Questo ha spinto le principali catene di sale statunitensi ad annullare la programmazione del film, prevista all’inizio dal giorno di Natale. “Siamo profondamente addolorati per questo sfacciato sforzo di impedire la distribuzione di un film, che danneggia la nostra compagnia, i nostri impiegati e il pubblico americano“, riporta una nota della SPE dalla sede di Culver City, in California.

Il film è una commedia dal tono satirico che racconta un complotto della Cia per assassinare il leader nordcoreano Kim Jong-un. Dopo la diffusione della programmazione dell’opera, Sony è stata al centro di una 20141218-economist_cyberwar-220X290bufera mediatica dopo l’attacco cibernetico subìto il 24 Novembre scorso ad opera di hacker, le cui tracce portano direttamente ai centri di Pyongyang. A seguito di quell’attacco, gli incursori cibernetici hanno diffuso dati sensibili ed email private dei dipendenti della Sony, alcune delle quali contenevano commenti imbarazzanti su star del cinema e sul presidente Barack Obama. Dopo questo attacco, si sono susseguite sul web minacce di attentati dirompenti contro Sony e contro le sale che avessero proiettato il film.

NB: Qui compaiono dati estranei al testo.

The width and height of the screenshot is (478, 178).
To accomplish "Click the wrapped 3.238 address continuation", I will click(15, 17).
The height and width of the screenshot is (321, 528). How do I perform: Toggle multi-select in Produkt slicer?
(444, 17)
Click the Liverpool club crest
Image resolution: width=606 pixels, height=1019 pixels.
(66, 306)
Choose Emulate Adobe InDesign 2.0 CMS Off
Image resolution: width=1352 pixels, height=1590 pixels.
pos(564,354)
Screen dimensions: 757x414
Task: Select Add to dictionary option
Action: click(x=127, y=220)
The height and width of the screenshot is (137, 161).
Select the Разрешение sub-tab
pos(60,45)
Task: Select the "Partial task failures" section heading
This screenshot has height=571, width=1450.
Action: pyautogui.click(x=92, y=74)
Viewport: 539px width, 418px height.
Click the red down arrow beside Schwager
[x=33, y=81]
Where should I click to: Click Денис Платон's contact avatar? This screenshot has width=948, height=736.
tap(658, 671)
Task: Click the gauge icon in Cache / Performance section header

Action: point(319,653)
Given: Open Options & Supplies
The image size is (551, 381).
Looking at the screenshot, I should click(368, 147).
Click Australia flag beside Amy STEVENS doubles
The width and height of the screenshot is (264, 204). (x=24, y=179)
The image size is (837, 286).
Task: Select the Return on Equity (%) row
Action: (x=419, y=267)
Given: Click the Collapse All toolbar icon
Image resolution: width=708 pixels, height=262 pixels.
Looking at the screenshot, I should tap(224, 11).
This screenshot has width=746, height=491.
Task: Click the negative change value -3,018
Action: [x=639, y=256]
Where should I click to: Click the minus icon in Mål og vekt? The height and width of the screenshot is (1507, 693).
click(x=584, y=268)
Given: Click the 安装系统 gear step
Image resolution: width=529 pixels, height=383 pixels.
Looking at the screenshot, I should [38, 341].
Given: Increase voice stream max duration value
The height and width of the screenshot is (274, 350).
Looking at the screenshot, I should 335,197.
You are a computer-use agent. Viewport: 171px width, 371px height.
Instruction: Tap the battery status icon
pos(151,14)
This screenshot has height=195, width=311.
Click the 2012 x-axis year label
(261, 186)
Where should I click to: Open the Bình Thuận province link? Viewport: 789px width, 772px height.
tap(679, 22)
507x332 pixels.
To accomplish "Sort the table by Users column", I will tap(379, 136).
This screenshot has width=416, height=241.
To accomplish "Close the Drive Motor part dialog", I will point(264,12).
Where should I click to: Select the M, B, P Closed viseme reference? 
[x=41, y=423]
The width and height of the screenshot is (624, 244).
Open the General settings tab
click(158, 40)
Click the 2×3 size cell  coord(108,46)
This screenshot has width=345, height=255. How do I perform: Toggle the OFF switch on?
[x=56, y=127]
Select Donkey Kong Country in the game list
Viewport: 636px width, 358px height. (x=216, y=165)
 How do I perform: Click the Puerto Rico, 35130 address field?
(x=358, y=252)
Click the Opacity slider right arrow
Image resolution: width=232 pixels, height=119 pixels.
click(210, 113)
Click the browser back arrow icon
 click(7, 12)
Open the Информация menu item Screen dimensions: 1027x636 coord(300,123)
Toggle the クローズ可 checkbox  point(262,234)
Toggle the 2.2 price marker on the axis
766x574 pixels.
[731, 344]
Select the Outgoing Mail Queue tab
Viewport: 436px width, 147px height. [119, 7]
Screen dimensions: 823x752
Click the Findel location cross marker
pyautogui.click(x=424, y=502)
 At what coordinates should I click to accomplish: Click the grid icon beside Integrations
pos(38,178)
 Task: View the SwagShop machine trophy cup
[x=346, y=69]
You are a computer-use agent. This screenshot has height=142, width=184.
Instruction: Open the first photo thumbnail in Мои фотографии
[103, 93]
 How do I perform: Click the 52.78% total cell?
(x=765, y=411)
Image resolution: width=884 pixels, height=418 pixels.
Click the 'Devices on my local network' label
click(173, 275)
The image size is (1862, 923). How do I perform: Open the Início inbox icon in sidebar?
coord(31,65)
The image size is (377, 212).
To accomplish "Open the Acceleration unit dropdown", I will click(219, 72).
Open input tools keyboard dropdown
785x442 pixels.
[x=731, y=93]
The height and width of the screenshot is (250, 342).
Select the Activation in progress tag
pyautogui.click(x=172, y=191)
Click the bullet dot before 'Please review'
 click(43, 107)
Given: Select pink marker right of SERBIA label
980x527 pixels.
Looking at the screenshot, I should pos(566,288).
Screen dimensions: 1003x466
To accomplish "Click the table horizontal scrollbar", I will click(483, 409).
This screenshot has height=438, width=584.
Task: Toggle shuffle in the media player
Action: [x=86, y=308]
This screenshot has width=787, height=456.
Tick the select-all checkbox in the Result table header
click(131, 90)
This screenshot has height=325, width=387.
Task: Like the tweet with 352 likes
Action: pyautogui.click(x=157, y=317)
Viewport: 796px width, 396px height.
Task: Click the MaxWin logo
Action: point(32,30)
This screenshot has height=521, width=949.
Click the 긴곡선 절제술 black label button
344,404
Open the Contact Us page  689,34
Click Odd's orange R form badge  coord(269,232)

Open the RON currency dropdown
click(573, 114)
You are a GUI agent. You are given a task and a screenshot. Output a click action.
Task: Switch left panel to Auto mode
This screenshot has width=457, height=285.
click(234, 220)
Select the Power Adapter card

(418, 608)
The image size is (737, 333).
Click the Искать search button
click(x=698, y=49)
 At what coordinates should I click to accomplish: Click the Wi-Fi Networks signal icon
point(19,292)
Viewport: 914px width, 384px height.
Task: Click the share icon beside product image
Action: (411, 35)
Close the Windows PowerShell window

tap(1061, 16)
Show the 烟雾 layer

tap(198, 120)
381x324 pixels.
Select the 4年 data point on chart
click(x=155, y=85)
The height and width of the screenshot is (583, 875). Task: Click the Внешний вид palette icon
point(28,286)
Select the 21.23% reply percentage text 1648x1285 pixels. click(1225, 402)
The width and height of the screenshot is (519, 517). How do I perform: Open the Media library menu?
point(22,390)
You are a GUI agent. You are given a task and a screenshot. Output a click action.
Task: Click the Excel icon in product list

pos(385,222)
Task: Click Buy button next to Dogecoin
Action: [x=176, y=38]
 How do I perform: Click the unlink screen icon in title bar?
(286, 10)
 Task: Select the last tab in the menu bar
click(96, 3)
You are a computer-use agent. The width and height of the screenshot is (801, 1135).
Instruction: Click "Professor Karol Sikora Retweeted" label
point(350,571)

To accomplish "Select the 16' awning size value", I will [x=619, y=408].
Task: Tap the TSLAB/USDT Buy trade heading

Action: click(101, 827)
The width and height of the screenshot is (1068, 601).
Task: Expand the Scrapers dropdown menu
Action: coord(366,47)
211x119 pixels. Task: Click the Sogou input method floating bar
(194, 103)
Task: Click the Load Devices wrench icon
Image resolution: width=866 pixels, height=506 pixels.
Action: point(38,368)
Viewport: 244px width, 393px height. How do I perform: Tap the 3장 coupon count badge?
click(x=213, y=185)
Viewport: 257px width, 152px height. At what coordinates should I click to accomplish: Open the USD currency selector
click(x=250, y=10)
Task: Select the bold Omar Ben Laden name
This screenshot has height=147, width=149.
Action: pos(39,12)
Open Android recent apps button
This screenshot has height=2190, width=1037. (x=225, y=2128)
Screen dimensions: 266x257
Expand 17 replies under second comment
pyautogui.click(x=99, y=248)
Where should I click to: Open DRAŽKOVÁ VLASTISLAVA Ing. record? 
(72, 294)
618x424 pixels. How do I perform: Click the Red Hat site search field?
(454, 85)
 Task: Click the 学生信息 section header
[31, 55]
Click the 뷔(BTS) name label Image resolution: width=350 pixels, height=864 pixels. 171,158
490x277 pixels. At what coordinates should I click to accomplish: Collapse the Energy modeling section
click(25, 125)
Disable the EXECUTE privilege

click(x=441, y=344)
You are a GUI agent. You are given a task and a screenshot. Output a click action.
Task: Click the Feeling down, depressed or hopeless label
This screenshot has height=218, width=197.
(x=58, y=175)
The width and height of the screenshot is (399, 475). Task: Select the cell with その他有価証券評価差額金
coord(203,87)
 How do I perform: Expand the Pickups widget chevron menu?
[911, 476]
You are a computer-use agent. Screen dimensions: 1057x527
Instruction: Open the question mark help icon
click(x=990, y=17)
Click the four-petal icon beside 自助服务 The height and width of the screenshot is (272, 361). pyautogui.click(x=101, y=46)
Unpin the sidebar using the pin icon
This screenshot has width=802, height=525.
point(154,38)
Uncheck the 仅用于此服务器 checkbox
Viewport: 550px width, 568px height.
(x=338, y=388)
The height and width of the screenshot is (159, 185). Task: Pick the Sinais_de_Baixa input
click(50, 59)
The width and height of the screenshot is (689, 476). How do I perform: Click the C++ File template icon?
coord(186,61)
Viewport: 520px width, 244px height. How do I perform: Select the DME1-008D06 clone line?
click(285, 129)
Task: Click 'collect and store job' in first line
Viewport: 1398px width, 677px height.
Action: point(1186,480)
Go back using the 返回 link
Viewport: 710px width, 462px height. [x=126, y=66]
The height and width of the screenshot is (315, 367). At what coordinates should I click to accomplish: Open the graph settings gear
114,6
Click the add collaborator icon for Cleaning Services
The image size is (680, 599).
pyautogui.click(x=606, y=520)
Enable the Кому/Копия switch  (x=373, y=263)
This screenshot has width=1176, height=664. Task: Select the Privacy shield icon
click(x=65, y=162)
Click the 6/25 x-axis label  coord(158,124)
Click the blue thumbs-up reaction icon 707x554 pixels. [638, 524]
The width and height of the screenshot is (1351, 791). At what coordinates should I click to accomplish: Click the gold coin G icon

La filiera cinematografica ha chiesto alla Sony il ritiro del film, dopo le segnalazioni e le pressioni dell’FBI, che ha compiti di intelligence interna negli Stati Uniti. “Sony non ha per il momento alcun piano futuro per quel che riguarda la sua distribuzione“, ha dichiarato una portavoce della conglomerata del gruppo giapponese Sony, che ha in carniere i brand Columbia Picture, acquisita nel 1989, e TriStar Picture che era già controllata dalla Columbia. Le dichiarazioni del gruppo dalla sede di Culver City lasciano aperte varie possibilità, tra cui quelle di una distribuzione nel 2015 o, più probabile, la programmazione nelle reti via cavo on-demand, per cercare di recuperare quanto più possibile dei 44 milioni di dollari investiti per produrre la pellicola.

Secondo il New York Times, la Central Intelligence Agency e il Consiglio di Sicurezza Nazionale ritengono che il cyber-attacco contro la sony abbia una chiara matrice nordcoreana e, in particolare, sia stato perpetrato dai membri di un fantomatico gruppo chiamato “Guardiani della Pace“, un gruppo afferente ai servizi esteri di Pyongyang, che però nega il proprio coinvolgimento, anche se ha definito il film “un atto di guerra”.

La Casa Bianca invece sta ancora valutando se e come rendere pubblica l’accusa di coinvolgimento nordoreano, che sarebbe un atto di guerra esplicito passibile di sanzioni delle Nazioni Unite, per quanto possano essere efficaci le sanzioni contro un regime che sembra impermeabile a qualsiasi influenza esterna (eccetto quelle del senatore Antonio Razzi, ovviamente). Sulla questione poche le voci ufficiali, ma Bernadette Meehan, portavoce del Consiglio di Sicurezza Nazionale, ha dichiarato che Obama “sta valutando la reazione da mettere in campo“.

Per la prima volta nella storia, uno Stato riesce a censurare un’opera dell’arte (bella o brutta che sia) in un altro Stato, con ripercussioni gravissime sulla libertà di espressione – garantita dalla Dichiarazione Universale dei Diritti dell’Uomo del 1948 – e con possibili ripercussioni di preoccupante rilevanza.